Hormonal birth control is often the next step in treatment. This can both slow the endometriosis growth and ease some symptoms.

A doctor may also prescribe a gonadotropin-releasing hormone agonist. This is a medication that makes the body stop producing the hormones that cause ovulation, which induces temporary menopause. It can preserve a person’s fertility, so when they stop taking it, they have a better chance of conceiving.

For individuals who are trying to become pregnant, a doctor may recommend fertility medications or treatment to help them conceive.

The OASH notes there is some anecdotal evidence to suggest that complementary therapies, such as acupuncture or supplements, may be beneficial for the symptoms of bowel endometriosis. However, there are no studies supporting this. These complementary and natural remedies are not a replacement for hormonal treatments.

Surgery

If hormone therapy does not relieve a person’s symptoms, a doctor may recommend surgery. This is typically a minimally invasive surgery, called a laparoscopy, performed through several small incisions.

There are three surgical options available for bowel endometriosis:

  • Rectal shave: A surgeon will cut endometrial tissue off the bowel. They may also repair the bowel. This procedure sometimes results in some endometrial tissue remaining, which means symptoms may return.
  • Disc resection: A surgeon will remove deeply embedded endometrial nodules from the bowel wall. They remove a disc from the wall and close the hole with stitches or staples.
  • Segmental resection: If endometriosis severely affects the bowel, a surgeon will remove an entire segment of the bowel. Then they will join the two ends of the remaining bowel back together (anastomosis).

Surgeries come with risks. These may include:

  • leakage from the bowel after surgery
  • leakage from the bowel into the vagina
  • damage to the bladder and ureters, requiring a temporary catheter

Side effects from surgery may also include needing to empty the bowels more frequently.

If a person has dyschezia and other symptoms of endometriosis, they should contact a doctor.

A doctor can evaluate a person’s symptoms and medical history, and may diagnose the person with endometriosis. Additionally, they can check for other possible causes of the symptoms.

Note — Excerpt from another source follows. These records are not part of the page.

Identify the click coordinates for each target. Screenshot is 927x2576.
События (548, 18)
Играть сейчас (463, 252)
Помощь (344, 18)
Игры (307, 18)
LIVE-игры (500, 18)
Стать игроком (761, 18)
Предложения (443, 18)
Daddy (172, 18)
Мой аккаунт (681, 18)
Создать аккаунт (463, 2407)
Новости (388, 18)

Endometriosis is a common condition affecting more than 1 in 10 females in the U.S.

While endometriosis tissue often grows in the pelvic area, it can also grow on the intestines and bowel. This can cause symptoms such as dyschezia, constipation, diarrhea, and pain.

There is no cure for endometriosis. However, pain medication, hormonal therapy, and surgery may help to reduce and manage symptoms.